Isso não ocorre apenas nos casos de especulação, mas em tudo o que se relacione com dinheiro. Ou seja, quando as riquezas são obtidas de forma ilícita; quando não se gratifica a quem de direito ou propositadamente concede-se um valor menor ou quando não se paga uma dívida etc. Em tais situações, a pessoa lesada fica com ódio. Dessa forma, como já disse, quem causa prejuízo a alguém não conseguirá impedir que o dinheiro escape.

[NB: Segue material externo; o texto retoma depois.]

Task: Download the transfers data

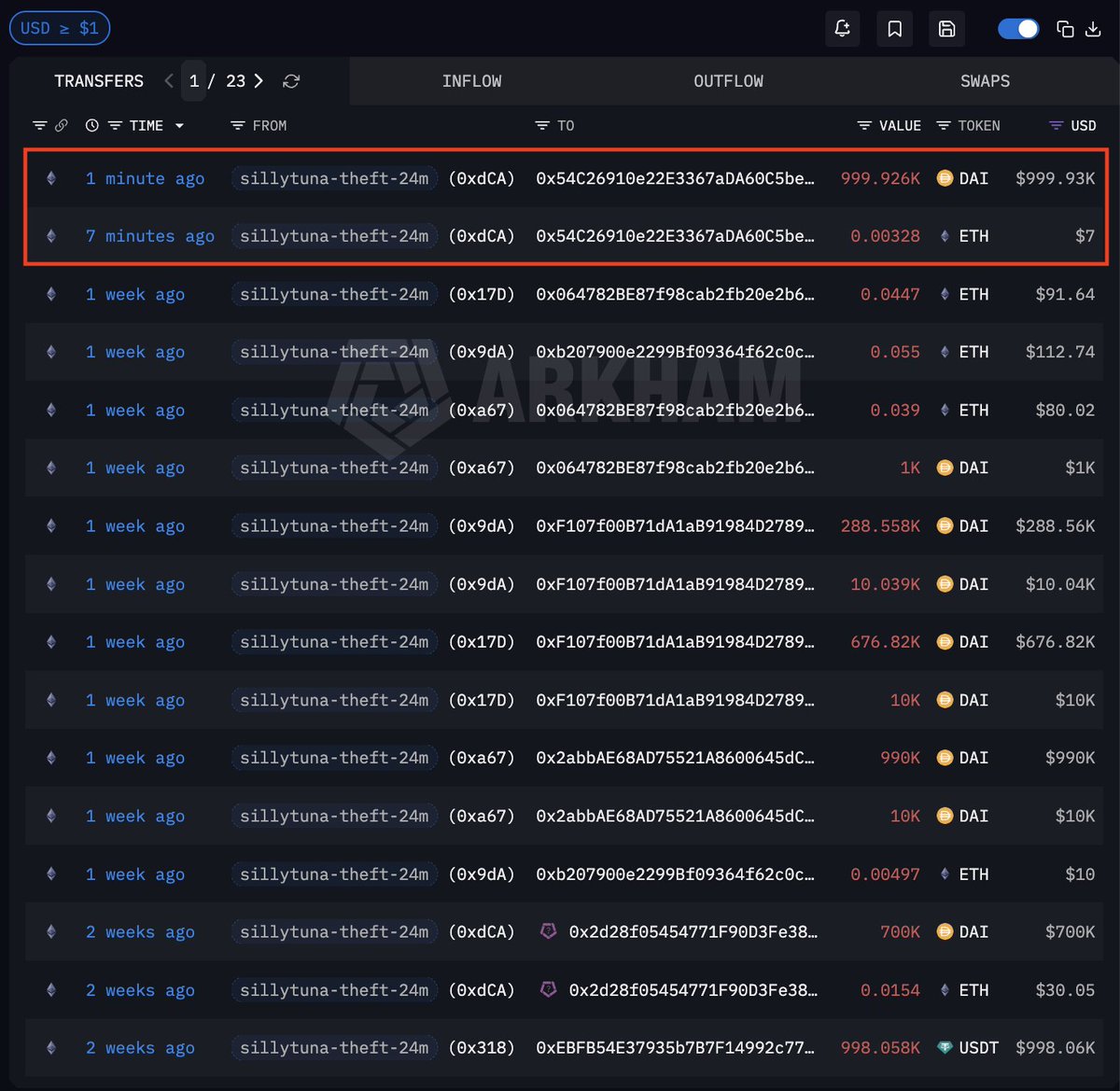Action: 1093,29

Outro fato que se precisa saber é que, desde os tempos antigos, muitas construções religiosas ficaram reduzidas a cinzas em consequência de incêndios. Parece incompreensível que templos, santuários, capelas, mosteiros

e outras construções realizadas com donativos sejam destruídos pelo fogo dessa forma. Na realidade, existe um motivo. É que, por ocasião de se angariarem fundos para construí-los, forçou-se a situação. Por exemplo, às vezes, determina-se uma quantia para os membros ou igrejas filiais, que são forçados a colaborar, o que não é natural. Tratando- se de donativo religioso, o correto é que a quantia seja determinada pela livre vontade da pessoa. Só quando se faz com alegria e satisfação é que a oferta se torna verdadeiro donativo. Outro fator é que a utilização dessas construções deve estar de acordo com a vontade dos deuses e não pode haver atitudes que sejam erróneas ou que tornem as edificações impuras. Caso contrário, elas receberão o “batismo pelo fogo”.

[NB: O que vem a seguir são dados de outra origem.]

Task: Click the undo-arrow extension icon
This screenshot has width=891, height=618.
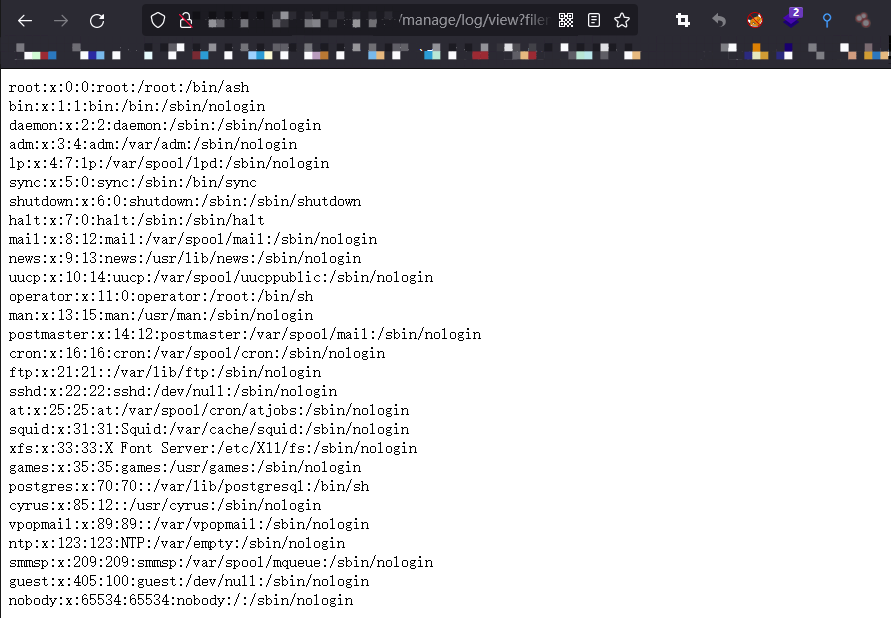Action: click(718, 19)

Voltando ao caso da Bolsa de Valores, quando o objetivo da compra de ações não for a especulação, mas sim os juros, ou seja, os dividendos, trata-se de um bom investimento, porque isso não representa “comprar” rancores ou qualquer outro sentimento negativo. Pelo contrário, investimentos são muito necessários ao desenvolvimento da indústria e, por essa razão, sua prática merece ser bastante incentivada.